OperationPurposeReversibleRequires key
Base64 encodingBinary-to-text transportYesNo
HashingFingerprint / verifyNo (one-way)No
Symmetric encryptionConfidentialityYesYes (shared)
Asymmetric encryptionConfidentialityYesYes (key pair)

Do not store encrypted data and call it "base64-encoded." Do not call base64-decoded content "decrypted."

Common Mistakes

1. Using MD5 or SHA-1 for password storage

MD5 and SHA-1 are broken and must not be used for any security-sensitive purpose. Even intact hash functions (SHA-256) are wrong for passwords — they are too fast. Use argon2id, scrypt, or bcrypt.

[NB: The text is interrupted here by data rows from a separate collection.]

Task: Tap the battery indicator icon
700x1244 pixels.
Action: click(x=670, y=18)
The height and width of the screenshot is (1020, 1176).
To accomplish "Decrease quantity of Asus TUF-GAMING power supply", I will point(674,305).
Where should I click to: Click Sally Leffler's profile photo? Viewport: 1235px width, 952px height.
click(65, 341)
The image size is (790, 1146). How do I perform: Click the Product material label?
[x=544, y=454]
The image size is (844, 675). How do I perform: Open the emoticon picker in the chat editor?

2. ECB mode for block ciphers

ECB encrypts each block independently, leaking structural patterns. The ECB penguin demonstrates this visually — a bitmap image encrypted with ECB mode retains its visual structure. Use GCM or CBC with HMAC.

3. Hardcoding encryption keys

Keys hardcoded in source code are committed to version control, visible in build artifacts, and shared across all deployments. Rotate them and use a secrets manager (see BEE-32).

4. Rolling your own crypto protocol

Combining correct building blocks incorrectly produces broken systems. Chaining SHA-256 in a novel way, XOR-ing with a key, or implementing a custom HMAC variant are common examples. Use well-audited libraries and established protocols.

5. Confusing encoding with encryption

As described above, base64 and hex are encoding schemes. Calling encoded data "encrypted" is a false sense of security.

6. Nonce / IV reuse

Reusing an IV with the same key in AES-GCM completely breaks confidentiality and allows an attacker to recover the key. Generate a fresh random nonce for every encryption operation.

7. Comparing MACs with ==

String or byte-array equality operators are not constant-time. Always use a constant-time comparison function when verifying MACs and signatures to prevent timing attacks.

  • BEE-1002 — JWT Signatures: applies HMAC-SHA256 and ECDSA to produce and verify JSON Web Tokens.
  • BEE-2003 — Secrets Management: key storage, rotation, and access control for encryption keys and secrets.
  • BEE-3004 — TLS Configuration: TLS version requirements, cipher suite selection, and certificate management.